> **What you should do**
Nothing is to be left out: repeat every entry exactly as given.

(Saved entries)
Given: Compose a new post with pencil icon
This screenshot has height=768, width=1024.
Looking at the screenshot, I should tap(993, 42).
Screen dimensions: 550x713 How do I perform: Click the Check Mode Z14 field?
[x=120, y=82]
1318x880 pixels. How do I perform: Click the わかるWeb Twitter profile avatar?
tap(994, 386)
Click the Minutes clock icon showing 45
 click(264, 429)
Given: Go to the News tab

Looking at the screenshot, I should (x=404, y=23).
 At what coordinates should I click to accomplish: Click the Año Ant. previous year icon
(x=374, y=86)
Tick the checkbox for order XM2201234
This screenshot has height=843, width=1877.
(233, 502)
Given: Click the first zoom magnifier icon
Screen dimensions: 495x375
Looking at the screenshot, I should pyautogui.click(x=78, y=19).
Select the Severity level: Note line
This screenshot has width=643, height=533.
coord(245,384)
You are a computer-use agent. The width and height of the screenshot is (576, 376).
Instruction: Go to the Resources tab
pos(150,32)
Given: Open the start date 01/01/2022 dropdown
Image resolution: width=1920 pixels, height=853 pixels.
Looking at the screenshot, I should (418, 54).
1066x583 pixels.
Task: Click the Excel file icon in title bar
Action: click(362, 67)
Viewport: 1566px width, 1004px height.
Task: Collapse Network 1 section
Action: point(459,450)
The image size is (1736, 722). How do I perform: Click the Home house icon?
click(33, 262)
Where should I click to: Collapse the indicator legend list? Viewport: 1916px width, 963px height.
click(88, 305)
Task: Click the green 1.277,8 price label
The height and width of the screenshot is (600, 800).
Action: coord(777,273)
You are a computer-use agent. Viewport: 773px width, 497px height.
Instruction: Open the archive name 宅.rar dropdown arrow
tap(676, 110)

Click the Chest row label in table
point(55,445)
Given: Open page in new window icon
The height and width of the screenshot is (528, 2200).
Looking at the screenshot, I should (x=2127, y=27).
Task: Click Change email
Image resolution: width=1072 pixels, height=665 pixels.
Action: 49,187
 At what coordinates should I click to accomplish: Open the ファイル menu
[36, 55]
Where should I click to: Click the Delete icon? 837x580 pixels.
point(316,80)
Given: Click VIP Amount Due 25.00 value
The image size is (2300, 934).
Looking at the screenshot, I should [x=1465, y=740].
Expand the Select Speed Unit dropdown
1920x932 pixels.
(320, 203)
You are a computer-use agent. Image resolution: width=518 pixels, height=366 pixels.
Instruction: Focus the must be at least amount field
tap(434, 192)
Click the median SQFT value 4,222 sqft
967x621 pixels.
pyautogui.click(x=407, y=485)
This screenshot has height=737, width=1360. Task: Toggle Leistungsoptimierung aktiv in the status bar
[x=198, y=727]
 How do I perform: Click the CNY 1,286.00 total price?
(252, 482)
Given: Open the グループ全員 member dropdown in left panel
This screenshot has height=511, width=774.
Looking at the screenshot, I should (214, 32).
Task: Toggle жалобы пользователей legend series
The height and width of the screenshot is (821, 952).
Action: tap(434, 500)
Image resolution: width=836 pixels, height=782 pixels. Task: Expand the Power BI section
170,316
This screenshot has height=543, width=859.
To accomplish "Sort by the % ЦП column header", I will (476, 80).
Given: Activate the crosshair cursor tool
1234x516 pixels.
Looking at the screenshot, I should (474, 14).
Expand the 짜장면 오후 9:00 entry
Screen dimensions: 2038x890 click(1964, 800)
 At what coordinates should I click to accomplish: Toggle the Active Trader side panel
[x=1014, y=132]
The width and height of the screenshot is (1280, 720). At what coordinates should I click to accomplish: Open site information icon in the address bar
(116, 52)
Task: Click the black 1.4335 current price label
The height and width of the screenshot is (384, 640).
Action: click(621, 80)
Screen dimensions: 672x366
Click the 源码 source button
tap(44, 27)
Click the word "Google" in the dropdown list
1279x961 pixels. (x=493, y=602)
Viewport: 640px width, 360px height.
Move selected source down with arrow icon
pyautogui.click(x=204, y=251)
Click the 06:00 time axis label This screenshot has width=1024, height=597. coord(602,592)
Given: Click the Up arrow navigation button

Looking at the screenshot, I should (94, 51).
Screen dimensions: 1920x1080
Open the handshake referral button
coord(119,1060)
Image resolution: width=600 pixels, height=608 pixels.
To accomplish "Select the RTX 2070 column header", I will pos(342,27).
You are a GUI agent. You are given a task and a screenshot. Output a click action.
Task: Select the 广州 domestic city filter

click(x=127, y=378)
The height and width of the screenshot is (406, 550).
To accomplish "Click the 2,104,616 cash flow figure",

> **Solution to this task**
Given: Compose a new post with pencil icon
This screenshot has height=768, width=1024.
Looking at the screenshot, I should tap(993, 42).
Screen dimensions: 550x713 How do I perform: Click the Check Mode Z14 field?
[x=120, y=82]
1318x880 pixels. How do I perform: Click the わかるWeb Twitter profile avatar?
tap(994, 386)
Click the Minutes clock icon showing 45
 click(264, 429)
Given: Go to the News tab

Looking at the screenshot, I should (x=404, y=23).
 At what coordinates should I click to accomplish: Click the Año Ant. previous year icon
(x=374, y=86)
Tick the checkbox for order XM2201234
This screenshot has height=843, width=1877.
(233, 502)
Given: Click the first zoom magnifier icon
Screen dimensions: 495x375
Looking at the screenshot, I should pyautogui.click(x=78, y=19).
Select the Severity level: Note line
This screenshot has width=643, height=533.
coord(245,384)
You are a computer-use agent. The width and height of the screenshot is (576, 376).
Instruction: Go to the Resources tab
pos(150,32)
Given: Open the start date 01/01/2022 dropdown
Image resolution: width=1920 pixels, height=853 pixels.
Looking at the screenshot, I should (418, 54).
1066x583 pixels.
Task: Click the Excel file icon in title bar
Action: click(362, 67)
Viewport: 1566px width, 1004px height.
Task: Collapse Network 1 section
Action: point(459,450)
The image size is (1736, 722). How do I perform: Click the Home house icon?
click(33, 262)
Where should I click to: Collapse the indicator legend list? Viewport: 1916px width, 963px height.
click(88, 305)
Task: Click the green 1.277,8 price label
The height and width of the screenshot is (600, 800).
Action: coord(777,273)
You are a computer-use agent. Viewport: 773px width, 497px height.
Instruction: Open the archive name 宅.rar dropdown arrow
tap(676, 110)

Click the Chest row label in table
point(55,445)
Given: Open page in new window icon
The height and width of the screenshot is (528, 2200).
Looking at the screenshot, I should (x=2127, y=27).
Task: Click Change email
Image resolution: width=1072 pixels, height=665 pixels.
Action: 49,187
 At what coordinates should I click to accomplish: Open the ファイル menu
[36, 55]
Where should I click to: Click the Delete icon? 837x580 pixels.
point(316,80)
Given: Click VIP Amount Due 25.00 value
The image size is (2300, 934).
Looking at the screenshot, I should [x=1465, y=740].
Expand the Select Speed Unit dropdown
1920x932 pixels.
(320, 203)
You are a computer-use agent. Image resolution: width=518 pixels, height=366 pixels.
Instruction: Focus the must be at least amount field
tap(434, 192)
Click the median SQFT value 4,222 sqft
967x621 pixels.
pyautogui.click(x=407, y=485)
This screenshot has height=737, width=1360. Task: Toggle Leistungsoptimierung aktiv in the status bar
[x=198, y=727]
 How do I perform: Click the CNY 1,286.00 total price?
(252, 482)
Given: Open the グループ全員 member dropdown in left panel
This screenshot has height=511, width=774.
Looking at the screenshot, I should (214, 32).
Task: Toggle жалобы пользователей legend series
The height and width of the screenshot is (821, 952).
Action: tap(434, 500)
Image resolution: width=836 pixels, height=782 pixels. Task: Expand the Power BI section
170,316
This screenshot has height=543, width=859.
To accomplish "Sort by the % ЦП column header", I will (476, 80).
Given: Activate the crosshair cursor tool
1234x516 pixels.
Looking at the screenshot, I should (474, 14).
Expand the 짜장면 오후 9:00 entry
Screen dimensions: 2038x890 click(1964, 800)
 At what coordinates should I click to accomplish: Toggle the Active Trader side panel
[x=1014, y=132]
The width and height of the screenshot is (1280, 720). At what coordinates should I click to accomplish: Open site information icon in the address bar
(116, 52)
Task: Click the black 1.4335 current price label
The height and width of the screenshot is (384, 640).
Action: click(621, 80)
Screen dimensions: 672x366
Click the 源码 source button
tap(44, 27)
Click the word "Google" in the dropdown list
1279x961 pixels. (x=493, y=602)
Viewport: 640px width, 360px height.
Move selected source down with arrow icon
pyautogui.click(x=204, y=251)
Click the 06:00 time axis label This screenshot has width=1024, height=597. coord(602,592)
Given: Click the Up arrow navigation button

Looking at the screenshot, I should (94, 51).
Screen dimensions: 1920x1080
Open the handshake referral button
coord(119,1060)
Image resolution: width=600 pixels, height=608 pixels.
To accomplish "Select the RTX 2070 column header", I will pos(342,27).
You are a GUI agent. You are given a task and a screenshot. Output a click action.
Task: Select the 广州 domestic city filter

click(x=127, y=378)
The height and width of the screenshot is (406, 550).
To accomplish "Click the 2,104,616 cash flow figure",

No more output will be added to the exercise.